In India, Section 8 of the CLND Act mandates insurance or other form of financial security for the operator before starting the operation of his nuclear installation. Rule 3 further supplements this provision of the Act by providing that the operator shall take out an insurance policy or financial security. Seeking other forms of financial security may be cumbersome and may block the capital of the operator and therefore, the operator may prefer to go in for insurance of his plant which will simply involve some recurring revenue expenditure towards premium. Citing the challenges that the nuclear industry in India faces, one may conclude that there are only two major obstacles that stand in the way of nuclear insurance and they are both interlinked. These two obstacles are:
  • Capacity
  • Inspection of Nuclear Installations by Foreign Nationals
While the answer to the question of capacity could be sought in international nuclear pools, the latter emerges out of the very solution obtained. Gathering capacity with the help of international nuclear pools has its own implications that further complicate the situation. The restrictions on inspection of nuclear installations by foreign nationals rules out the option of collaboration with them and this leaves the insurance industry with no other choice but to generate indigenous capacity which itself is an issue. But as evident from our past experience we have always succeeded in creating our own ways of countering the most complex of problems. If we can evolve as such a powerful nuclear state and independently run six nuclear installations while being isolated from the rest of the world, we can definitely create enough capacity to insure them. Therefore, there is an immense need of developing a nuclear pool compatible with the requirements of the operator and the interests of the insurer.

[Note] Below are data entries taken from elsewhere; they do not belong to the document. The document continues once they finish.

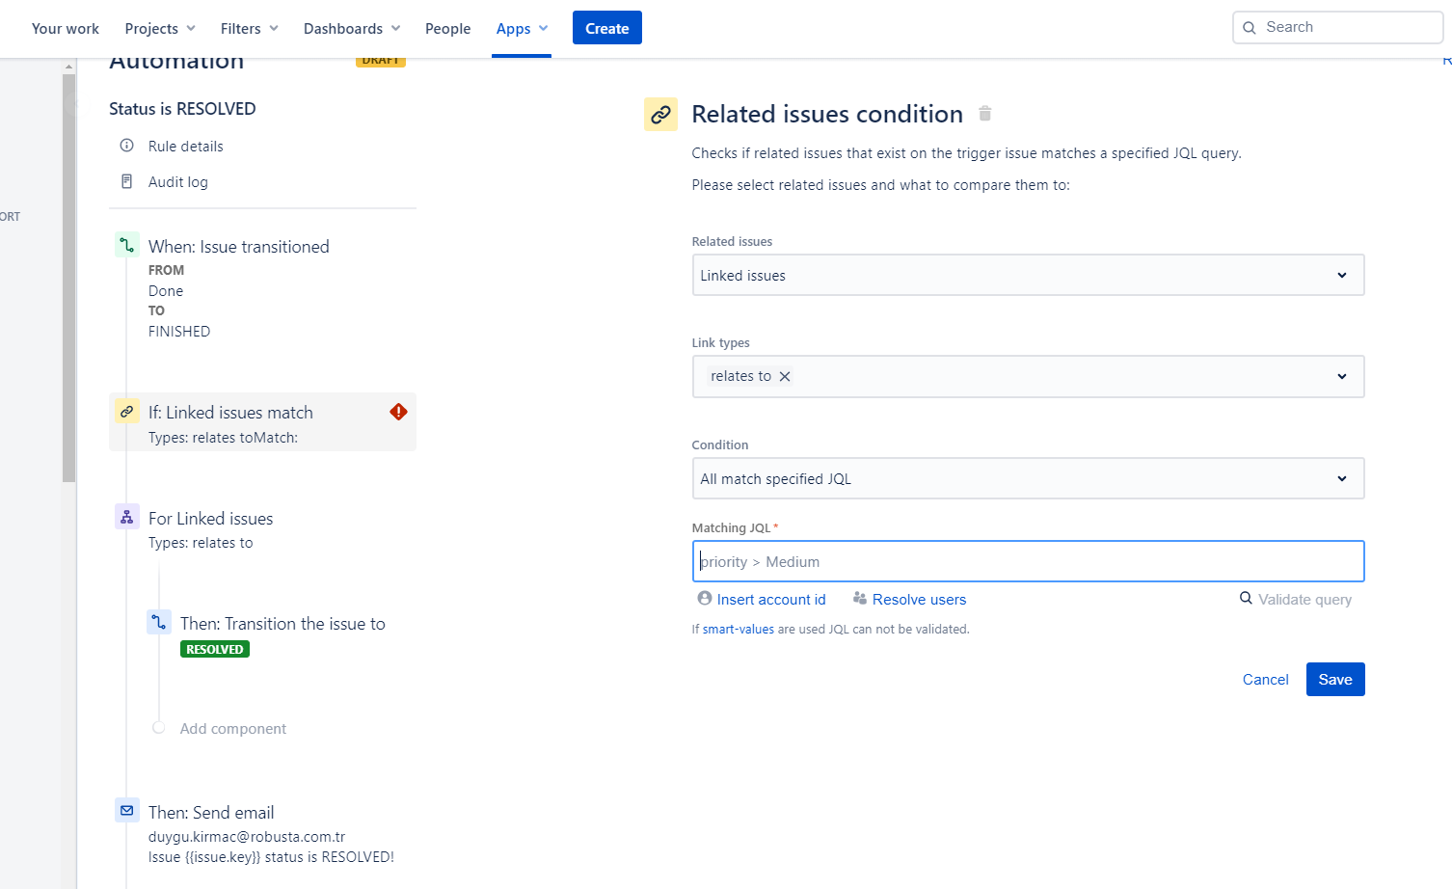This screenshot has width=1452, height=889.
Task: Click the Transition issue action icon
Action: pyautogui.click(x=159, y=623)
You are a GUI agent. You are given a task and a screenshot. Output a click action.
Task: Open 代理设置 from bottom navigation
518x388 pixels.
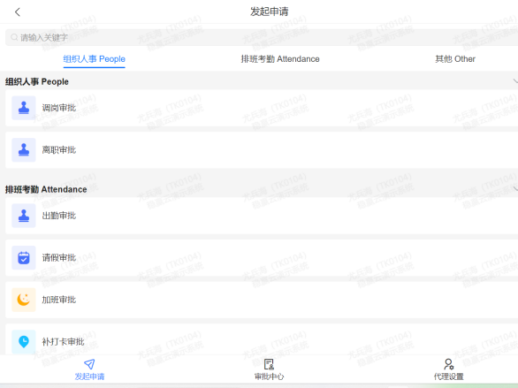pyautogui.click(x=448, y=369)
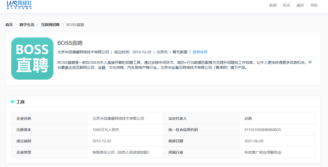Image resolution: width=328 pixels, height=167 pixels.
Task: Click the 工商 section heading
Action: [x=21, y=102]
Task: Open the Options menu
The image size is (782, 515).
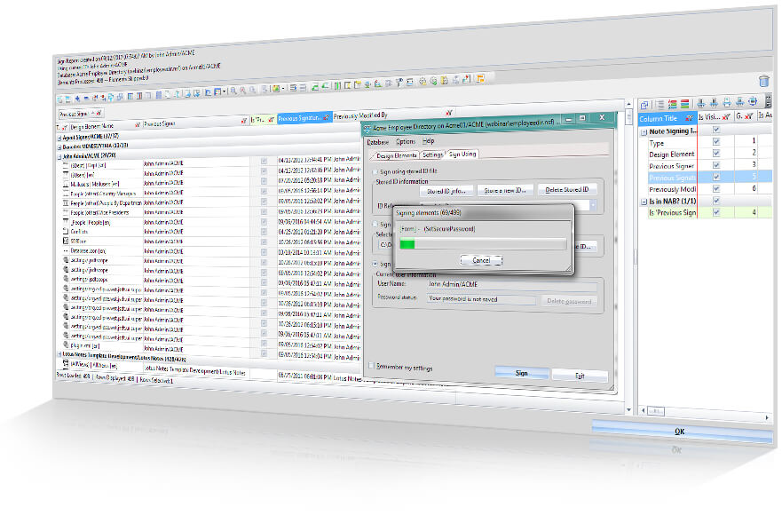Action: pyautogui.click(x=406, y=142)
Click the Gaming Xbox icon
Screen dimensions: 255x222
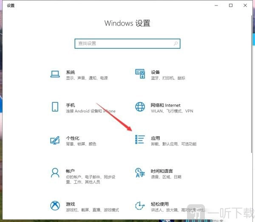pos(55,206)
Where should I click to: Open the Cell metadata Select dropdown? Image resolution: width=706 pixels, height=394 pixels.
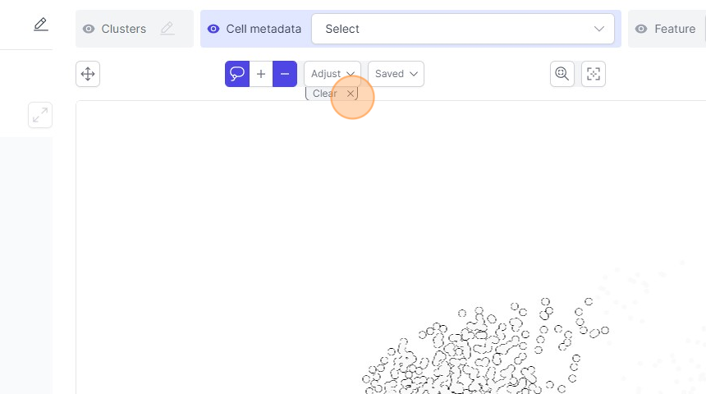click(463, 29)
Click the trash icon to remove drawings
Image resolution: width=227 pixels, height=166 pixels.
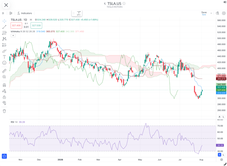5,111
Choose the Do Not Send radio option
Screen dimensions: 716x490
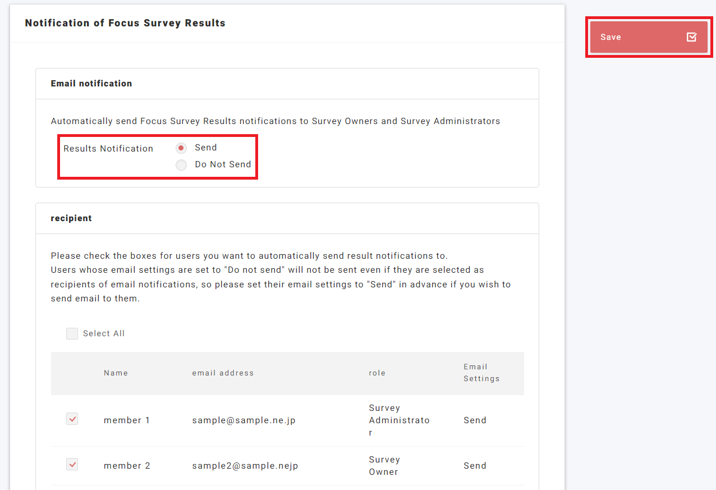[x=181, y=165]
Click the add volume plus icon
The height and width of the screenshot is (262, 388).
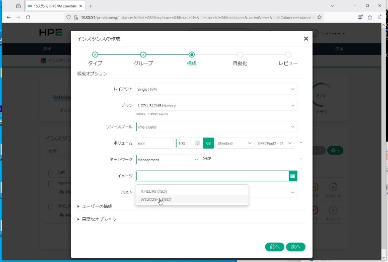[301, 143]
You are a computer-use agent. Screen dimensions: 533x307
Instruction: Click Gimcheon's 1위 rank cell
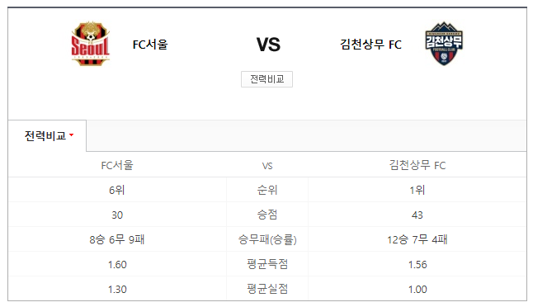pos(417,190)

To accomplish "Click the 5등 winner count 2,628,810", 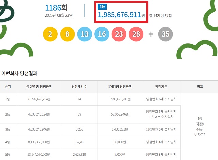I will pyautogui.click(x=79, y=154).
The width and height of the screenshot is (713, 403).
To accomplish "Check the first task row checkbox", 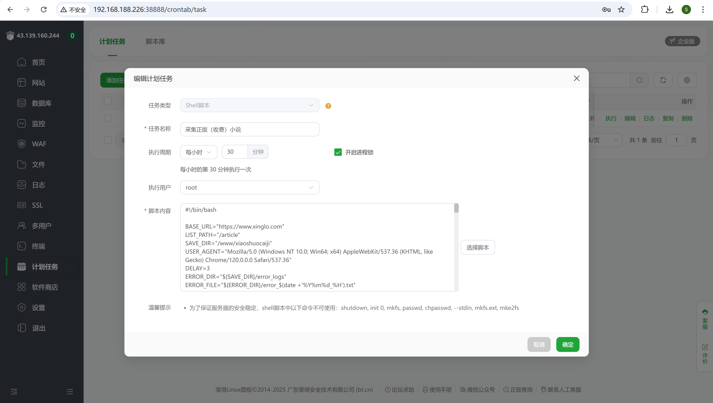I will [108, 118].
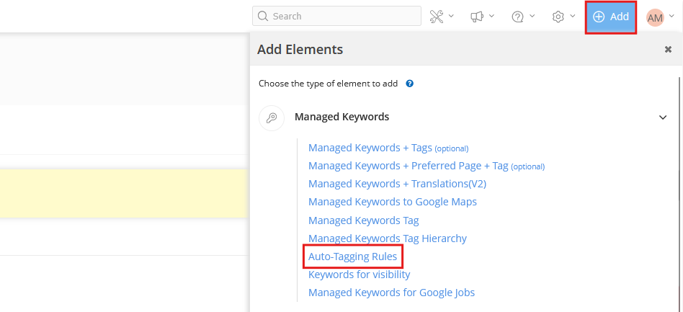Select Managed Keywords Tag Hierarchy
This screenshot has height=312, width=683.
pos(387,239)
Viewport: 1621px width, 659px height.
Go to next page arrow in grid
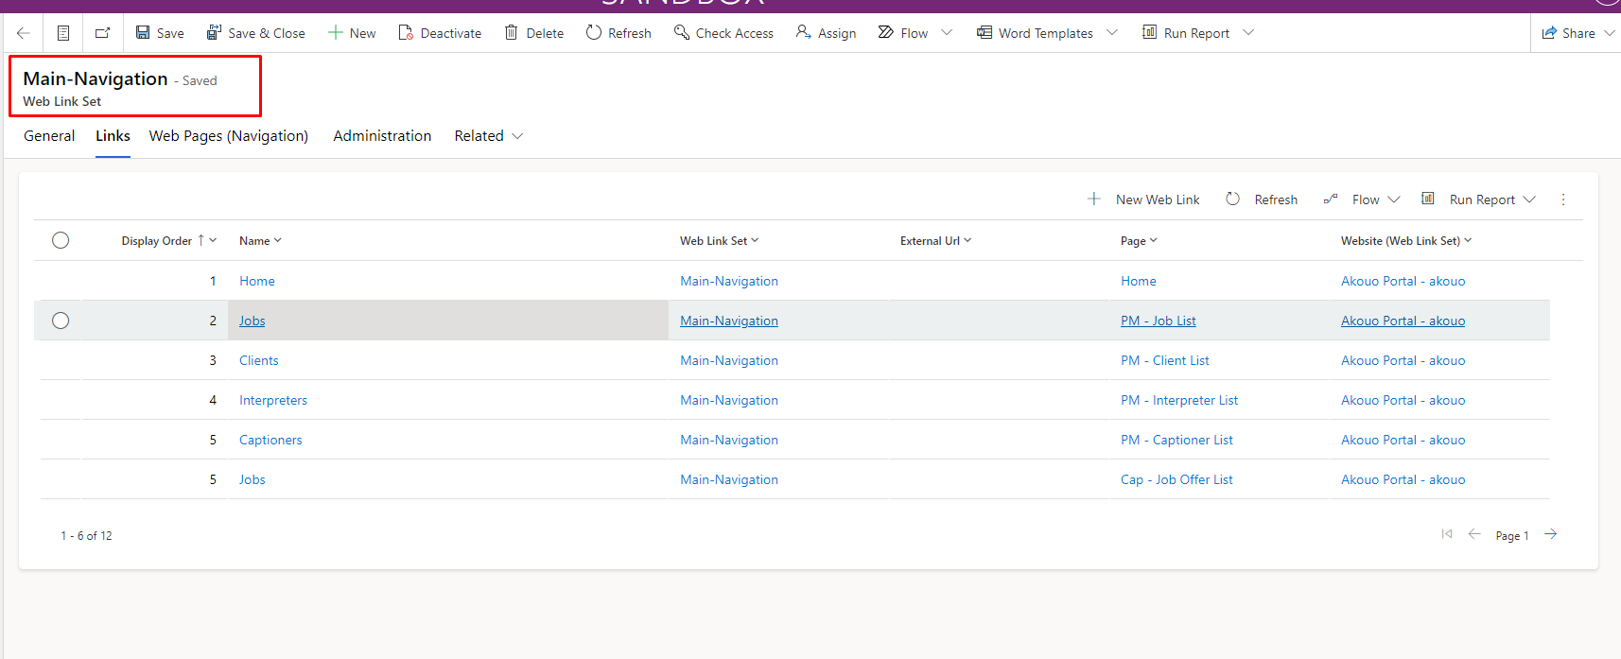[x=1550, y=534]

Insurance for the Supplier

Indian law under clause (b) of section 17 provides right of recourse against the supplier of the nuclear material or equipment or substandard services. Further though the Act does not mandate insurance for suppliers, they may be interested in insuring their liability to the operator and obtain insurance cover. It is commented that insurance to the supplier is not available anywhere in the world. This however, is nothing but the product liability and insurance thereof. A supplier shall be vicariously liable for the acts of his employees and contractors.

Way forward

At the end of the day, nuclear energy is the elixir to the burgeoning energy requirements posed by our kind and devising an apt framework for its further development is turning into a desperate need of the hour. To sum up, steering India’s way through this dilemma would make a two pronged approach desirable viz., joining the international pool abroad in order to reinsure the risk in respect of the imported nuclear power plants e.g. Tarapur, Kudankulam and Jaitapur where India has no intellectual property or technology related issues and inspection of such plants may not be an issue for the country as no indigenous technology is at stake; and the Central Government becoming the guarantor or the insurer of the last resort in respect of indigenous plants where such issues are vital and inspection by foreign inspectors from the reinsurance pools is not considered desirable.

*Ms. Aishwarya Saxena, Member of Nuclear Law Association, India is a student at the SNDT Women’s University’s Law School. Ms Saxena interned with the Nuclear Liability Insurance Pool at the General Insurance Corporation of India. The views expressed are those of the author and does not represent views of GIC Re or NLA.